For better development, building from Dockerfile is also available. Modifying the libs version and have nvidia-docker on your machine is recommended.

sudo docker build -t nebulae:std -f Dockerfile.std .
sudo docker run -it --gpus all --ipc=host --ulimit memlock=-1 nebulae:std

The latest version supports PyTorch1.6 and above


Modules Overview

Fuel: easily manage and read dataset you need anytime

Kit: includes many utilities for better support of nebulae


Fuel

FuelGenerator(file_dir, file_list, dtype, is_seq)

Build a FuelGenerator to spatial efficently store data.

  • config: [dict] A dictionary containing all parameters. The other arguments and this are mutually exclusive.

  • file_dir: [str] Where your raw data is.

  • file_list: [str] A csv file in which all the raw datum file name and labels are listed.

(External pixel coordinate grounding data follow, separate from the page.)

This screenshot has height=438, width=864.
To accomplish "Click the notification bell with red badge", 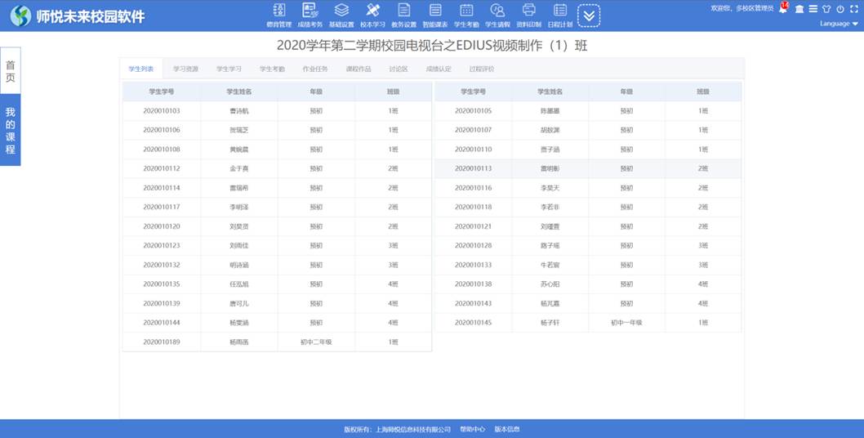I will [783, 9].
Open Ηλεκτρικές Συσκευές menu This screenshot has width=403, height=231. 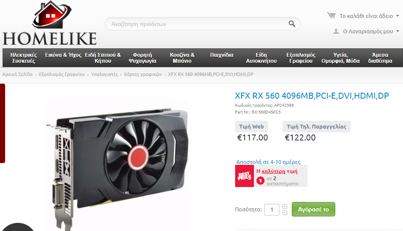click(x=24, y=58)
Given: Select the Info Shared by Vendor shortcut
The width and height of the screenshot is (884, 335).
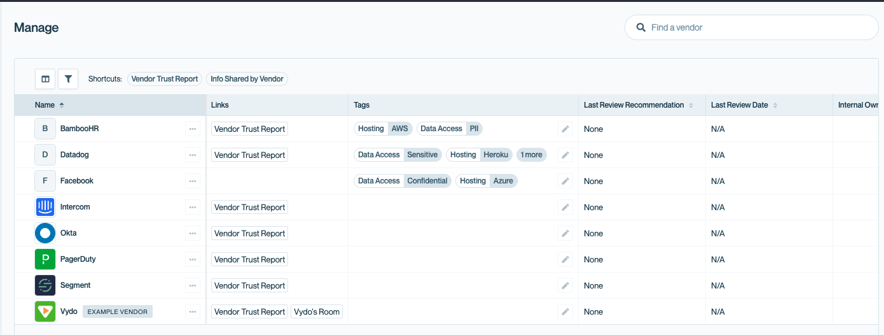Looking at the screenshot, I should pos(247,79).
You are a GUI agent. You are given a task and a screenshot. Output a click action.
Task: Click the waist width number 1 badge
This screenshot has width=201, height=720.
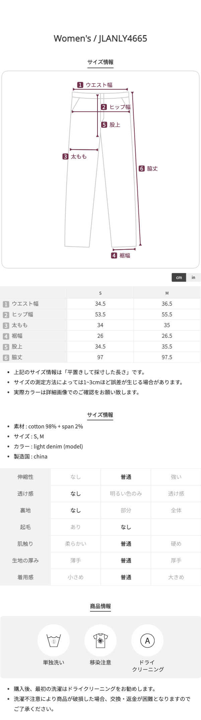(x=80, y=85)
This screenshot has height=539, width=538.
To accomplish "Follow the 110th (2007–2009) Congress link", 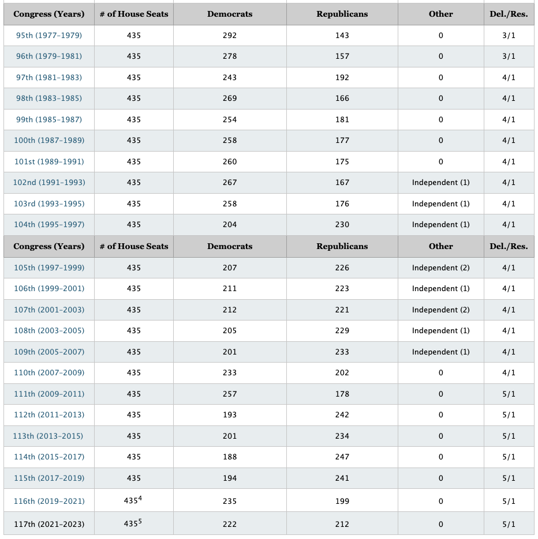I will pos(49,373).
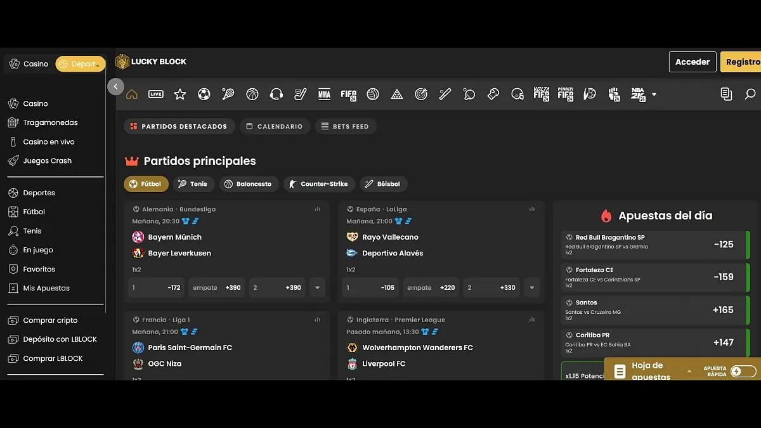The height and width of the screenshot is (428, 761).
Task: Expand more markets for Bayern Múnich match
Action: pyautogui.click(x=318, y=287)
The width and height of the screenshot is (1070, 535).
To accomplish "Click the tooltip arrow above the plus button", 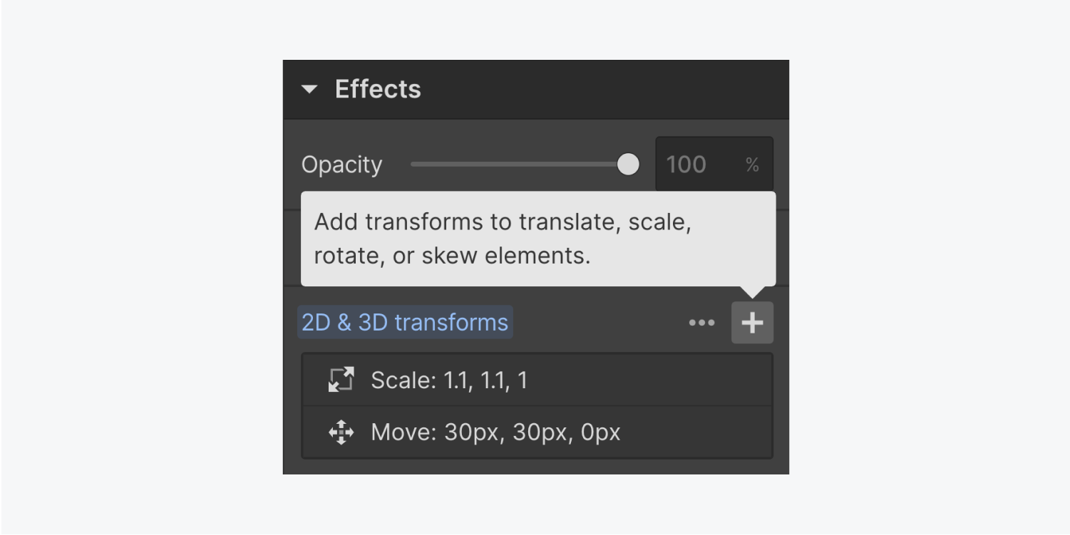I will point(752,292).
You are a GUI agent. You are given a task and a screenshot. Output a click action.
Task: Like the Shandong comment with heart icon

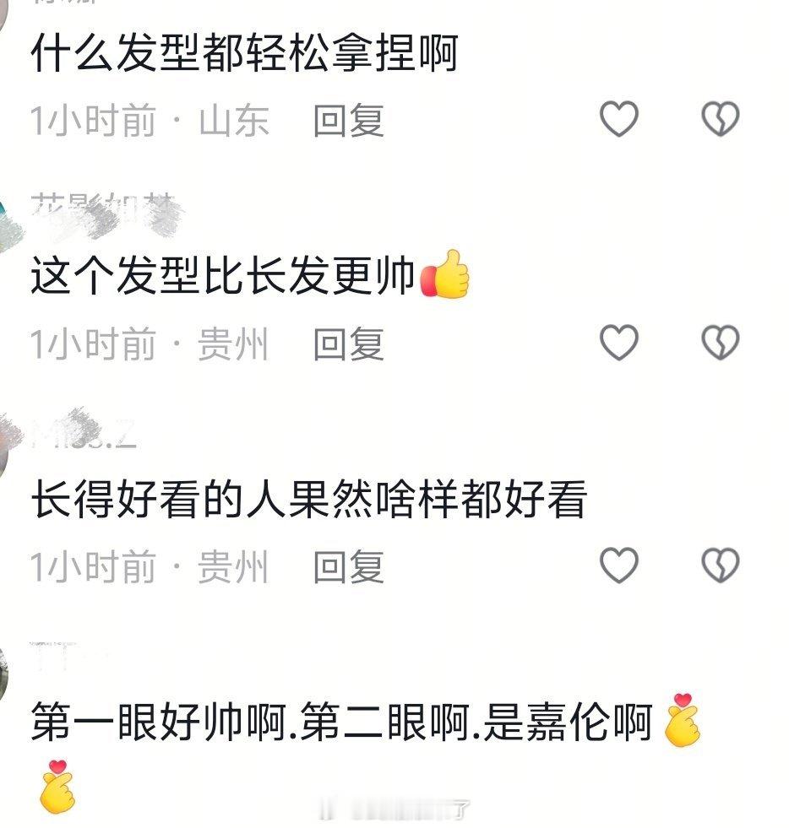(x=619, y=118)
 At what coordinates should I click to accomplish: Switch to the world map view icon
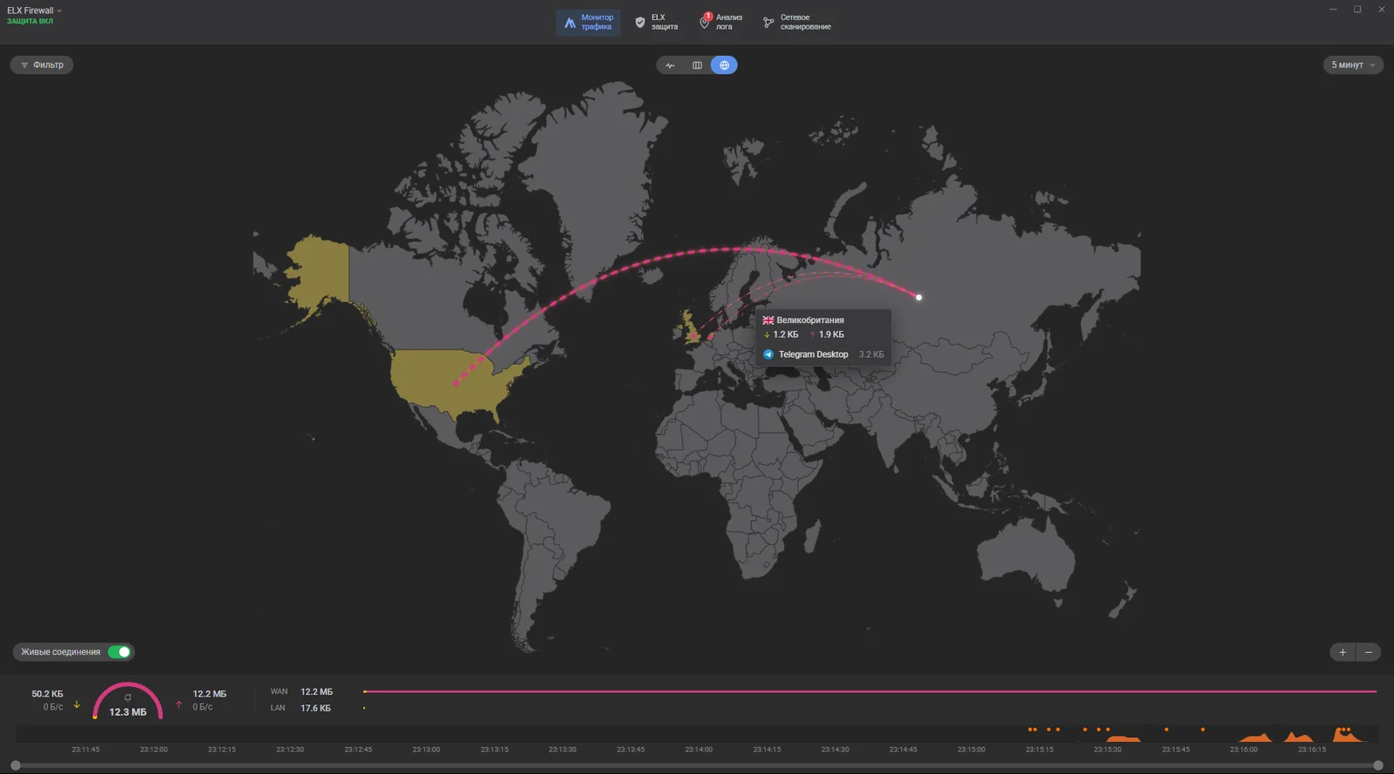click(x=724, y=65)
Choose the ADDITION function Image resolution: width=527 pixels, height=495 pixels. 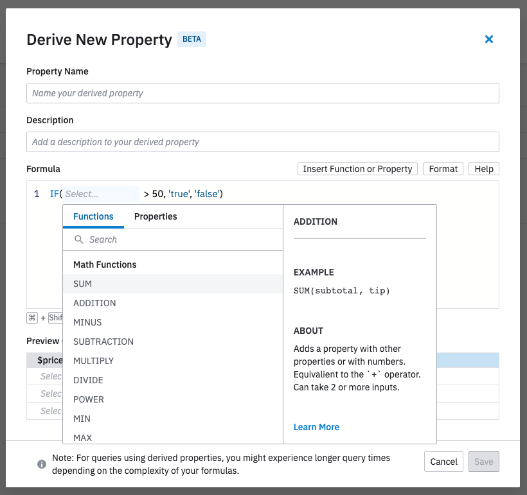[94, 303]
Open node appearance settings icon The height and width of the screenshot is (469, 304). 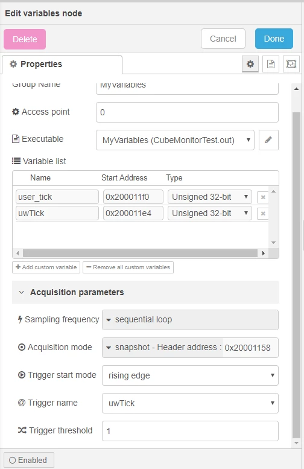pos(291,64)
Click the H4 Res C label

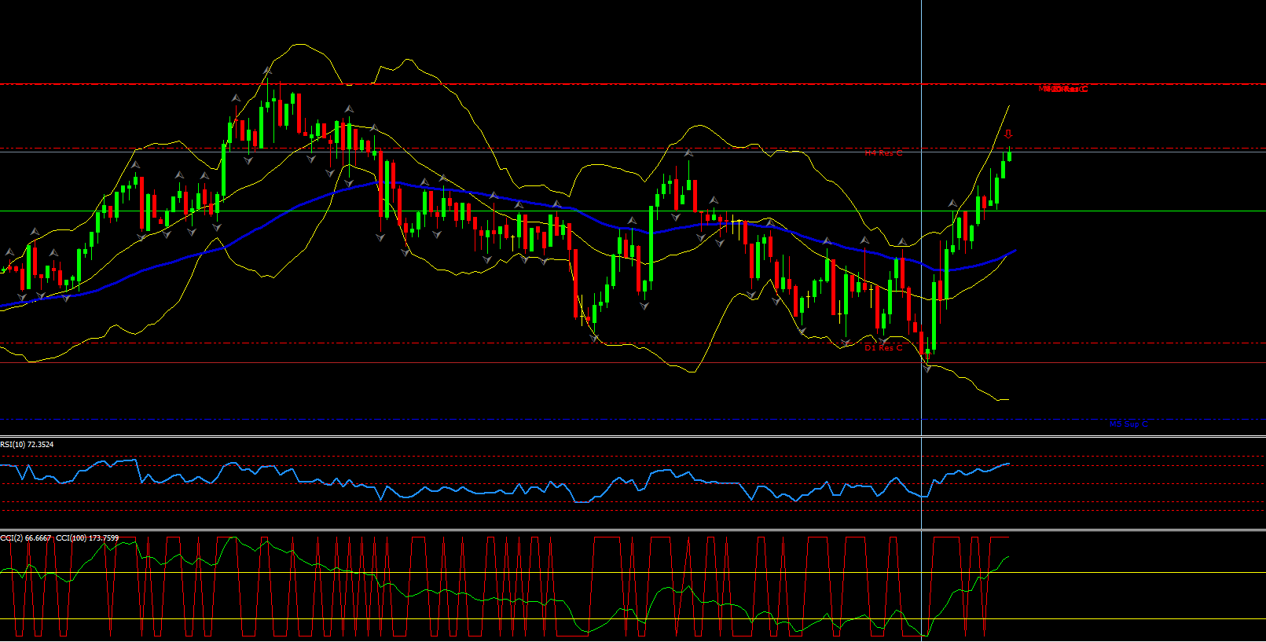[x=883, y=153]
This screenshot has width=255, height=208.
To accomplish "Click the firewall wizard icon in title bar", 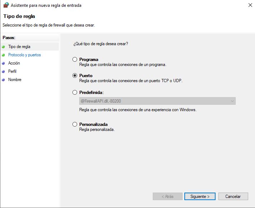I will pos(5,5).
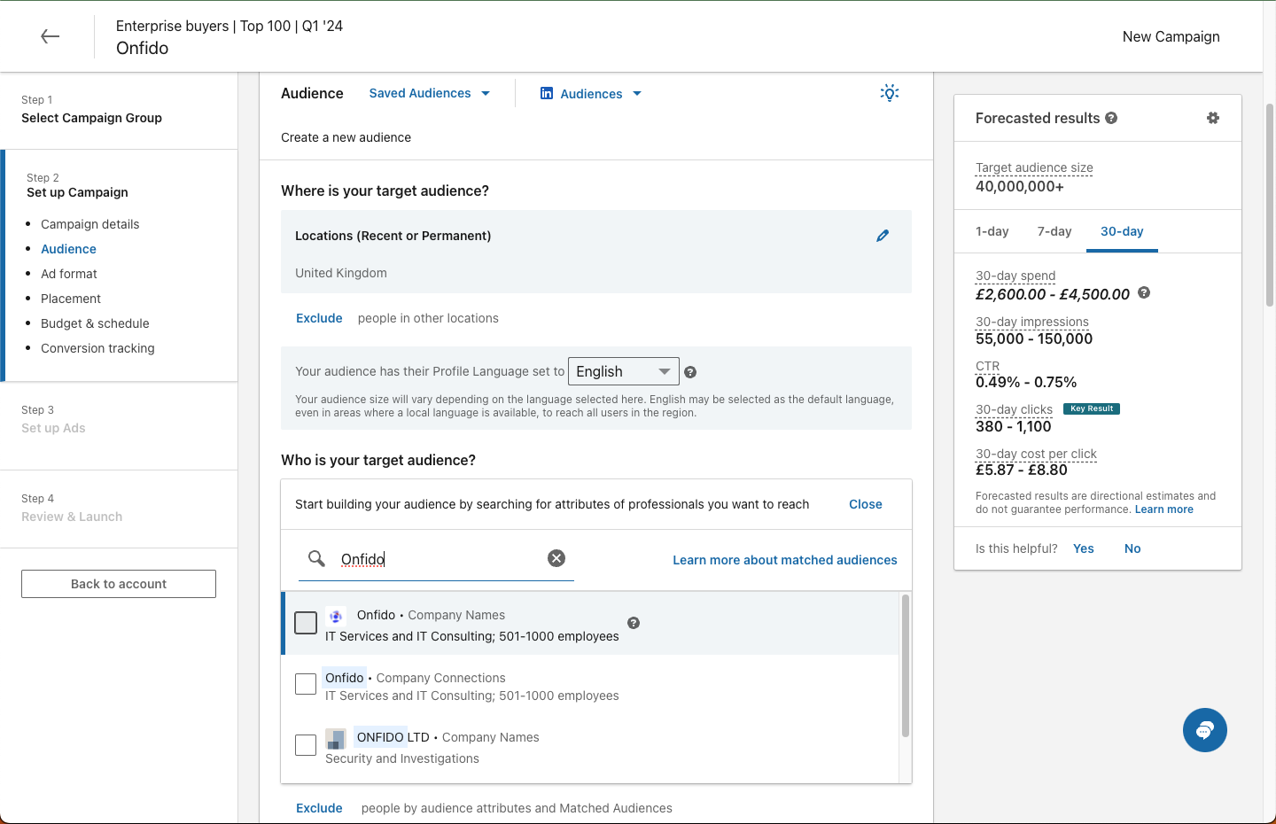The width and height of the screenshot is (1276, 824).
Task: Select the ONFIDO LTD checkbox
Action: coord(306,745)
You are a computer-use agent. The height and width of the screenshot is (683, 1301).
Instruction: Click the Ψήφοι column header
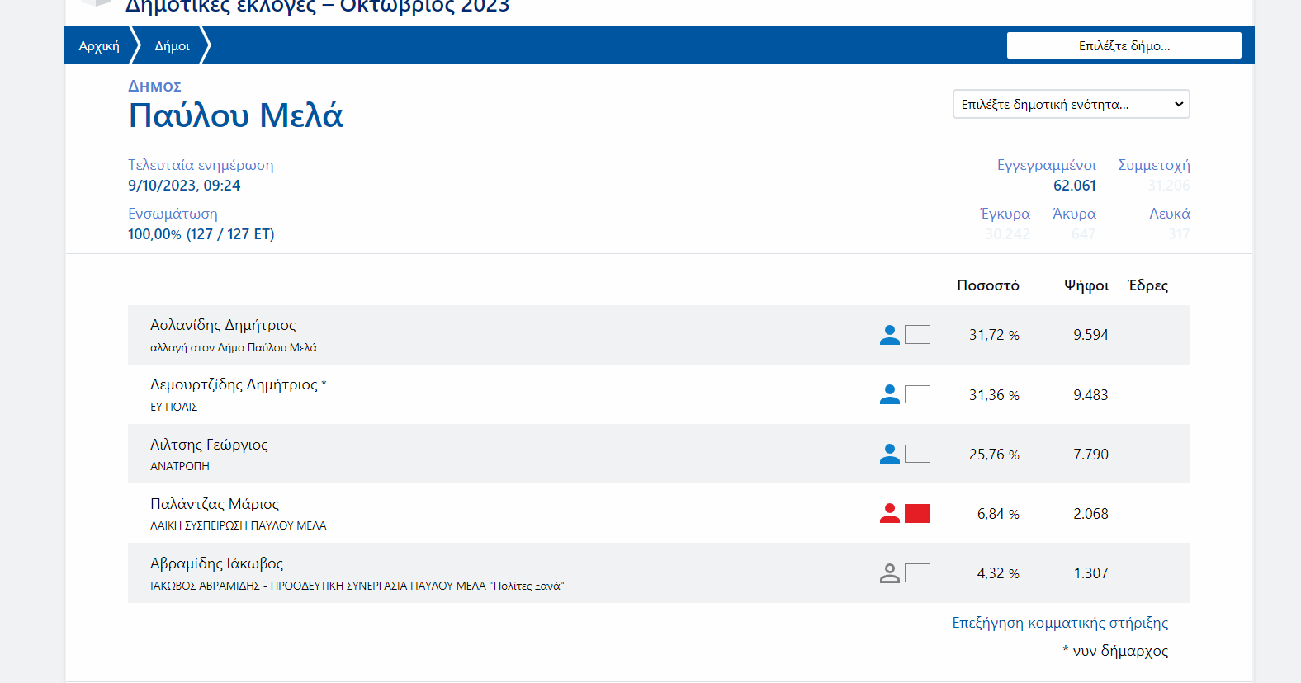pyautogui.click(x=1086, y=285)
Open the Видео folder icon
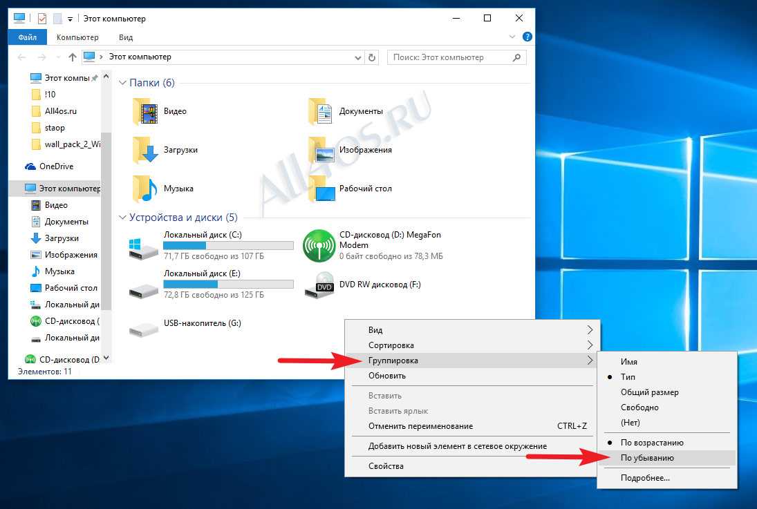The height and width of the screenshot is (509, 757). [145, 111]
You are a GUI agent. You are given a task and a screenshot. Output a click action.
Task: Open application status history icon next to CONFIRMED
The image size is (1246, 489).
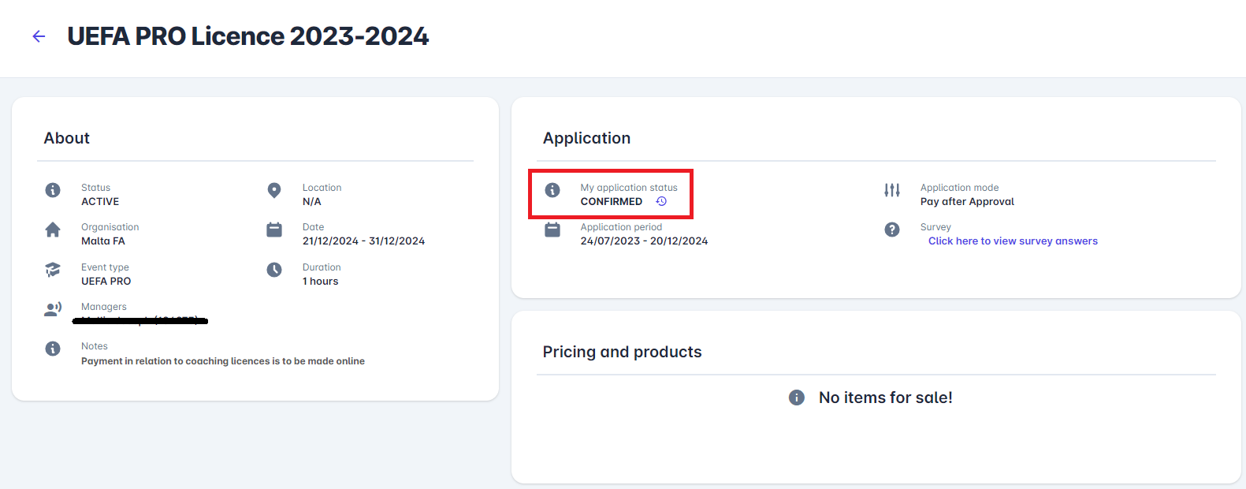(661, 202)
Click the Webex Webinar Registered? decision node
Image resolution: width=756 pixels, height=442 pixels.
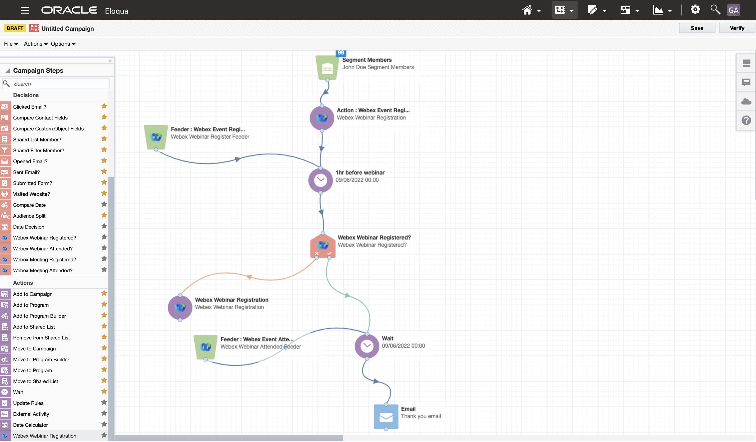322,245
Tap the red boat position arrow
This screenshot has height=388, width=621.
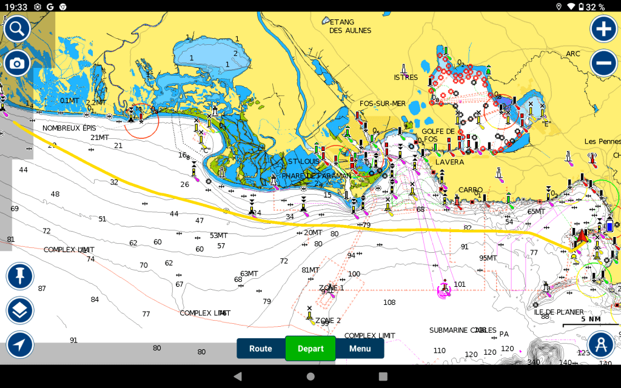[582, 236]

  • dtype: [list of str] A list of data types of all columns but the first one in file_list. Valid data types are 'uint8', 'uint16', 'uint32', 'int8', 'int16', 'int32', 'int64', 'float16', 'float32', 'float64', 'str'. Plus, if you add a 'v' as initial character e.g. 'vuint8', the data of each row in this column is allowed to be saved in variable length.

  • is_seq: [bool] If it is data sequence e.g. video frames. Defaults to false.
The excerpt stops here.